I did not think of that option, thank you.

------
marssaxman
I certainly would. I don't have a degree either. I've been working in the
industry for over 20 years now; nobody cares what I was doing or not doing in
the '90s. It is probably harder to get in the door now than it was when I
started, but my experience has been that if you know how to code, you want to
keep coding, you know how to learn, and you want to keep learning as you go,
lack of formal certification will not be an obstacle to your career
development. A degree gets you the first job, and experience gets you all the
jobs after that. If you can get in and show that you know what you're doing,
you can build from there and it doesn't matter how you started. It sounds like
you may already have jumped that hurdle.

------
jkarneges
It depends on the employer. Some large companies may have policies about
degrees. Smaller co's may not care. The key is having the necessary skills and
experience, which may take _years_ to accumulate. Lacking a degree doesn't
mean lacking education. You mention freelance work, so maybe you do have the
skills.

Your biggest issue might be getting a proper work visa, which, by the way,
even immigrating post-grads struggle with, so good luck to you if this is a
factor...

------
d4rkph1b3r
As others have said, the problem is getting the interview, not getting hired.

You'll have to get a recommendation from someone to get an interview, either
by doing Open Source or Stack Overflow or attending conferences or something.
Once you're in an interview, most companies in the Bay aren't going to care
about a degree if you can pass the interview.
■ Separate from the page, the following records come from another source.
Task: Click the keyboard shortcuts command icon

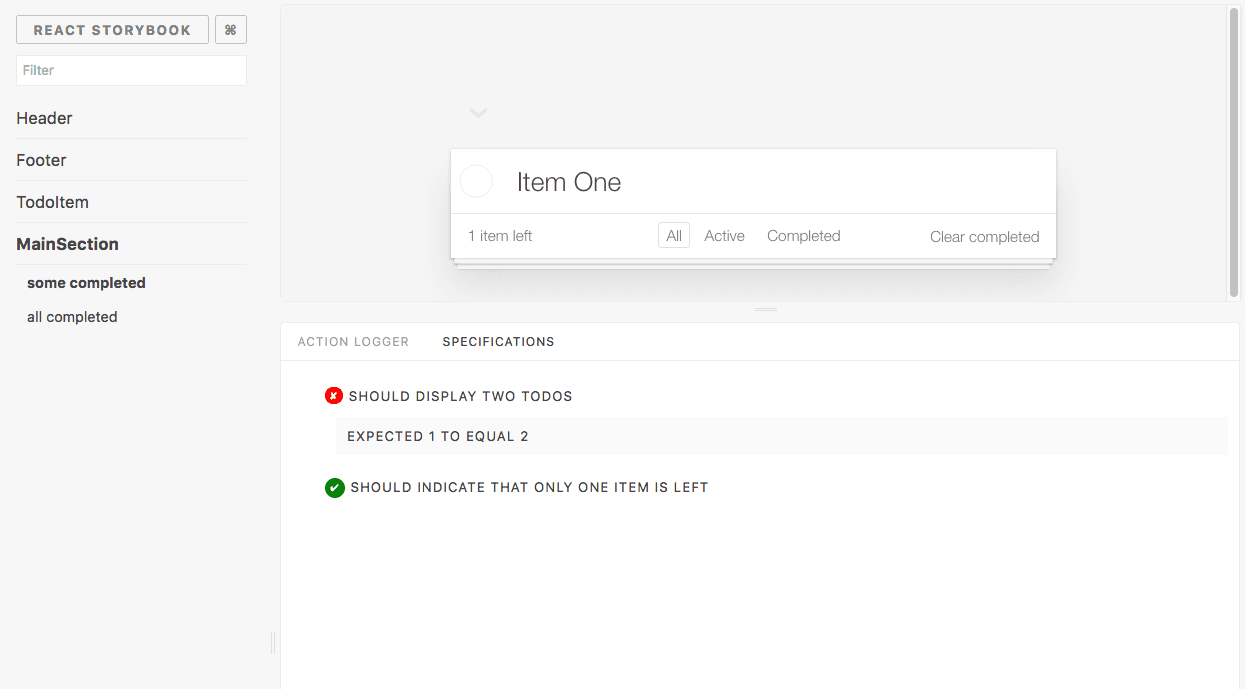Action: [x=231, y=30]
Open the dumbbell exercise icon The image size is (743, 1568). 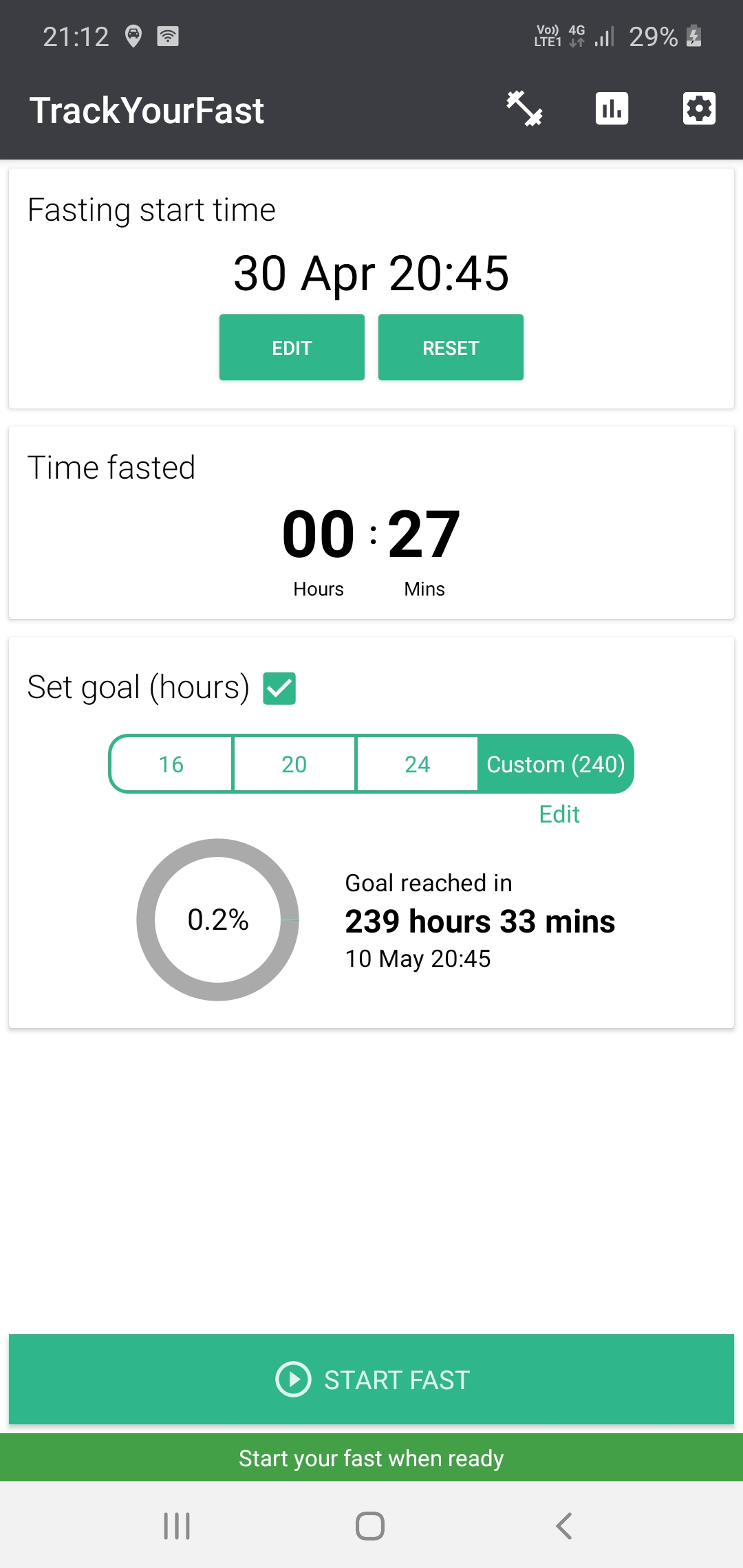(x=525, y=109)
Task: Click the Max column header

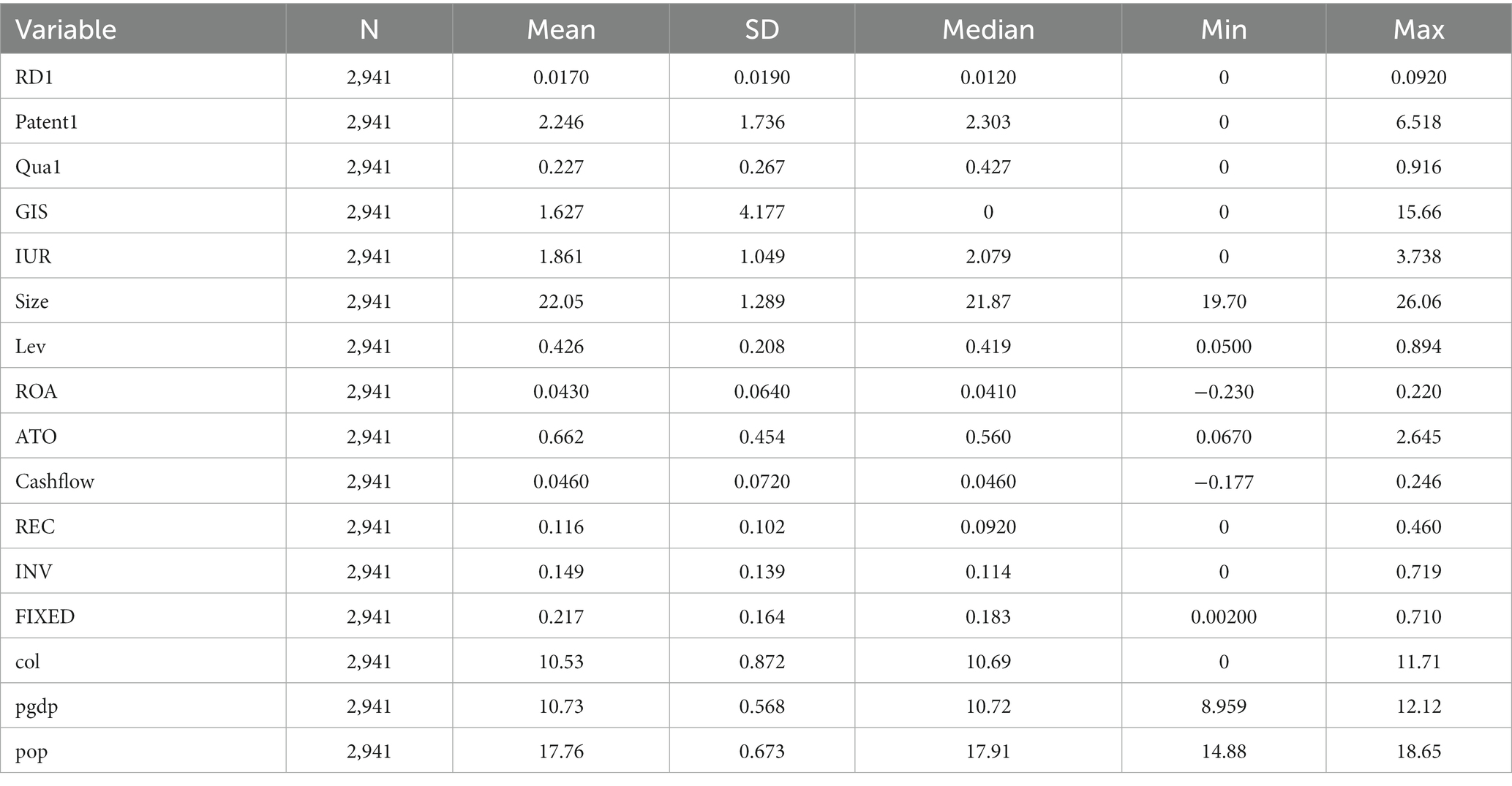Action: (1418, 29)
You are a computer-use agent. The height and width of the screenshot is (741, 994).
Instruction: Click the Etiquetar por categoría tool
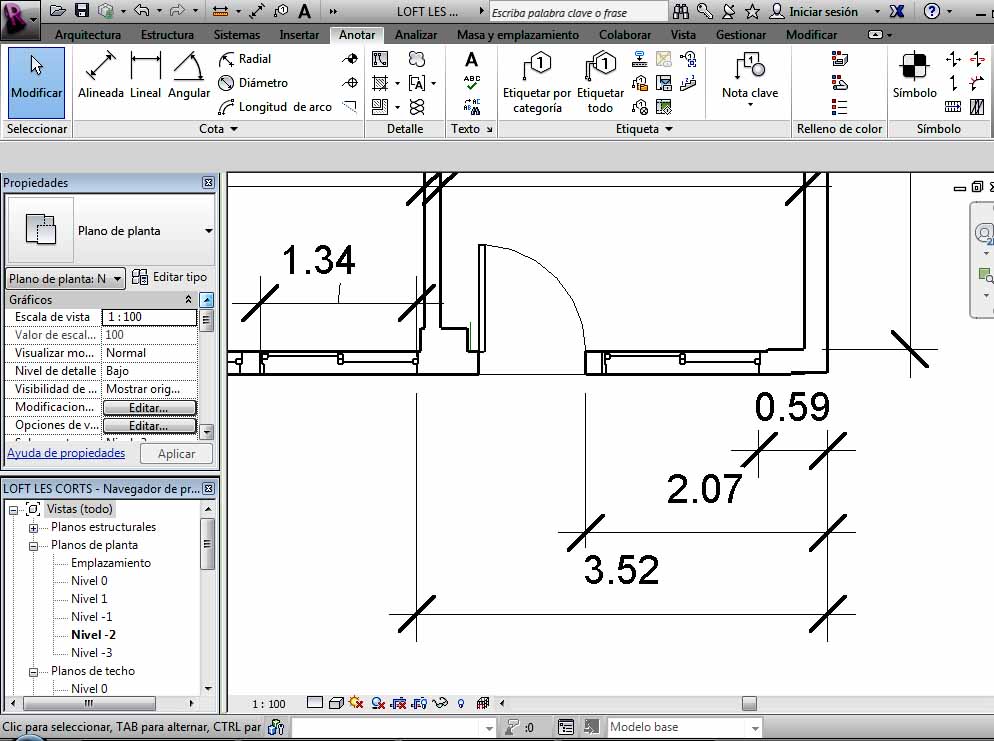pyautogui.click(x=537, y=82)
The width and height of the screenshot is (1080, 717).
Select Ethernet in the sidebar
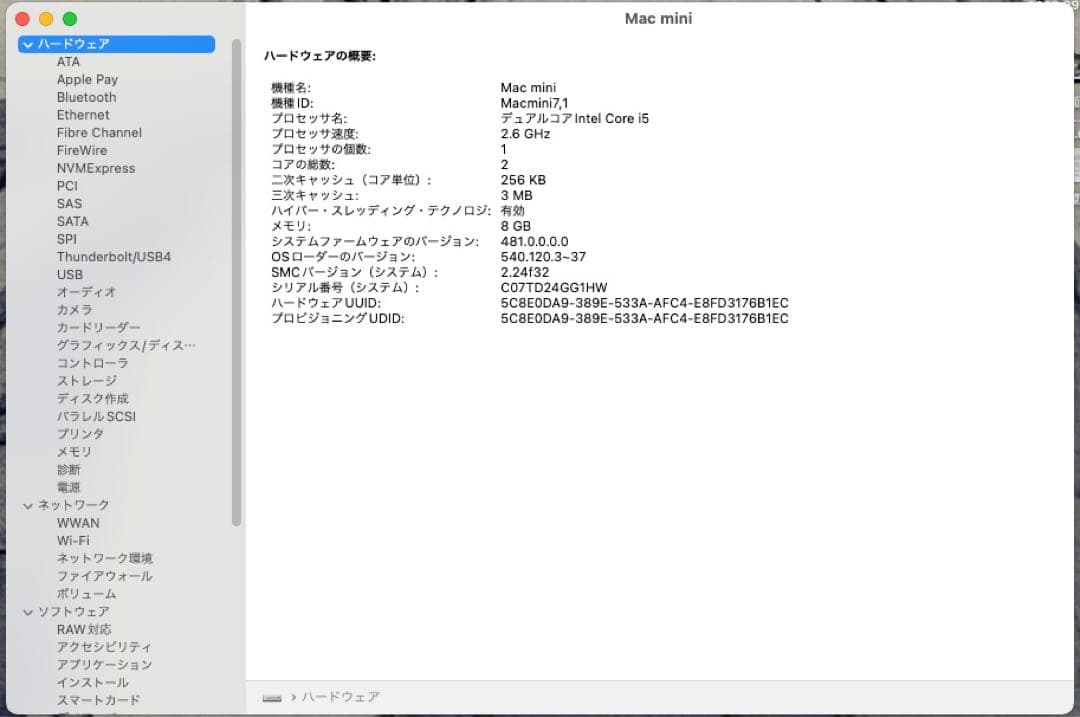click(83, 115)
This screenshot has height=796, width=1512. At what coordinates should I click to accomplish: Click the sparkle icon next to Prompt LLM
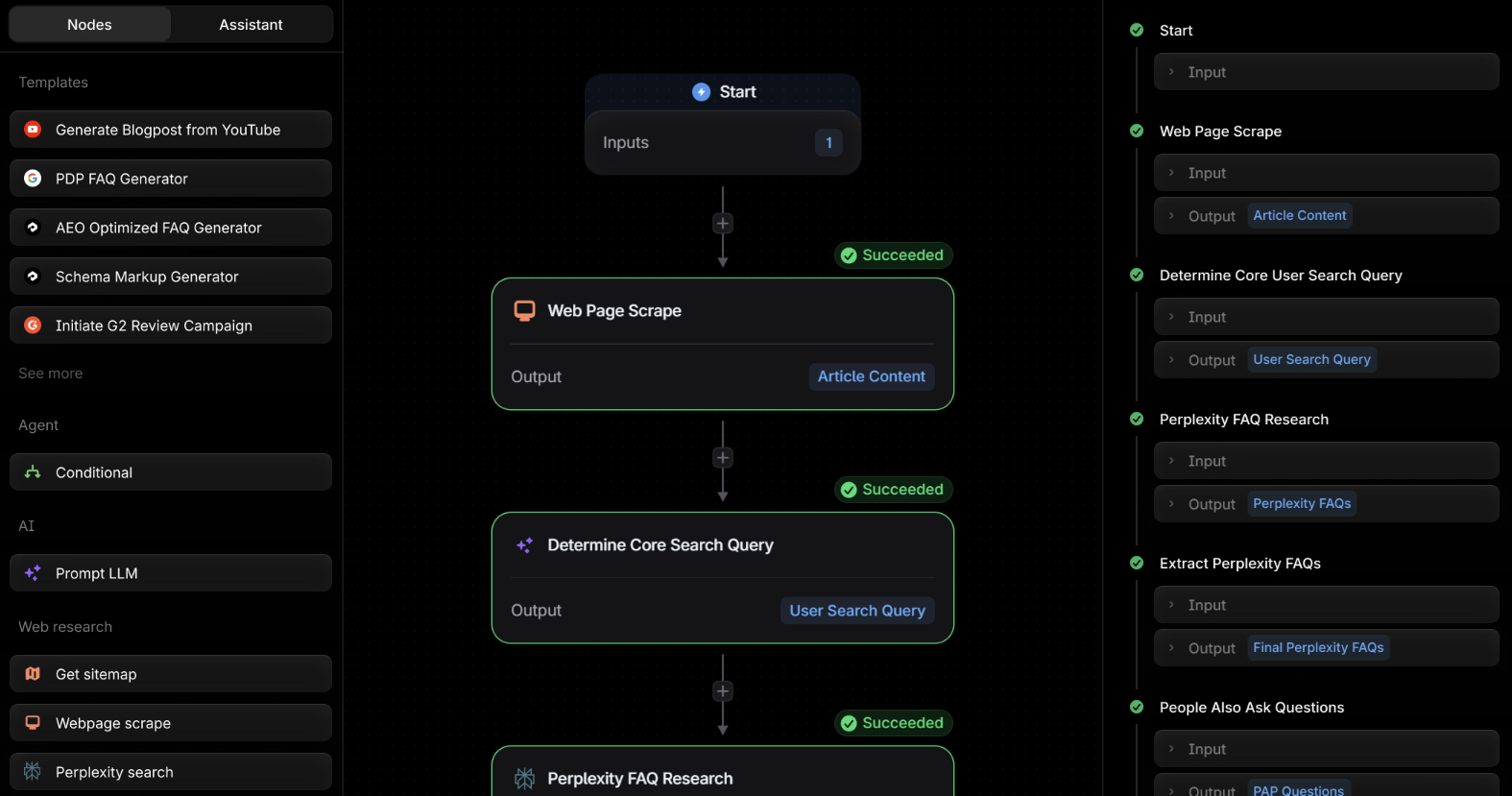click(33, 573)

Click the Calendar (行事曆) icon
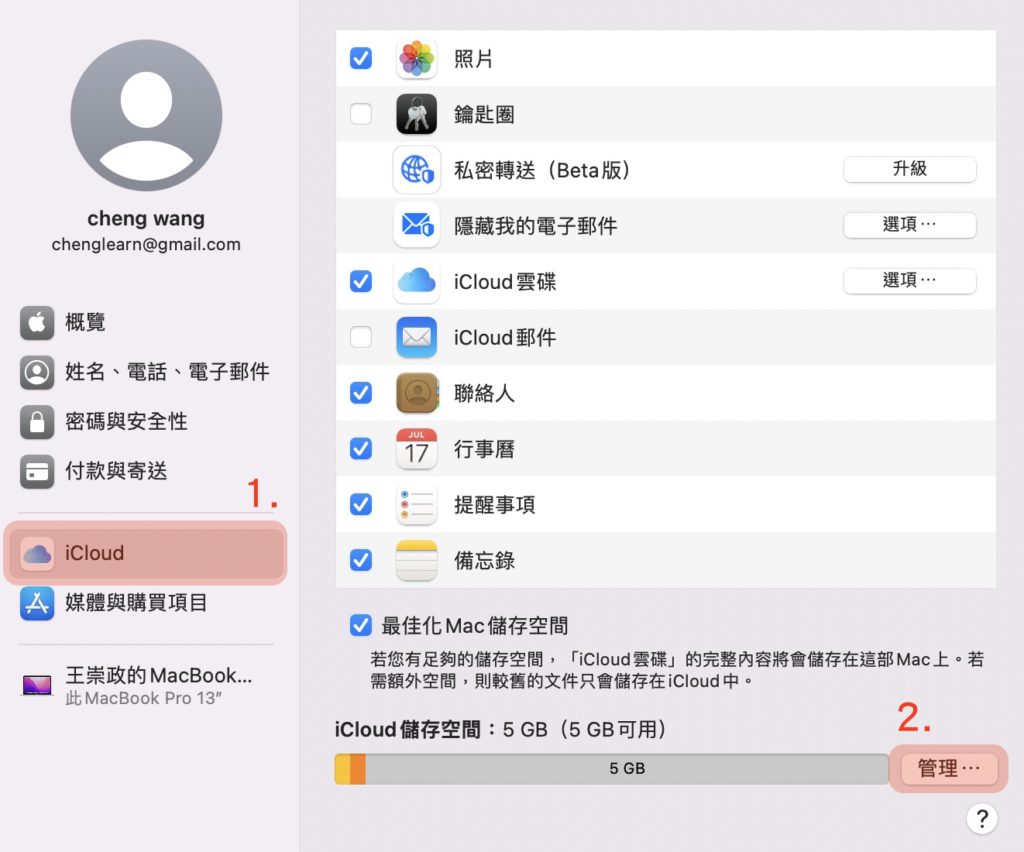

The problem is making it through the HR/resume hurdle. (And passing the
interview).

------
kasey_junk
I don't know the degree status of any of my team. That said, getting a work
visa in the US without a degree seems like it maybe _very_ difficult.

------
codeonfire
No, because if it turns out you don't have the skills you say you do, I will
get fired because I hired someone just based on my own (wrong) preferences. If
you had a degree but couldn't do the job, it is a more 'honest' mistake and I
could blame your school.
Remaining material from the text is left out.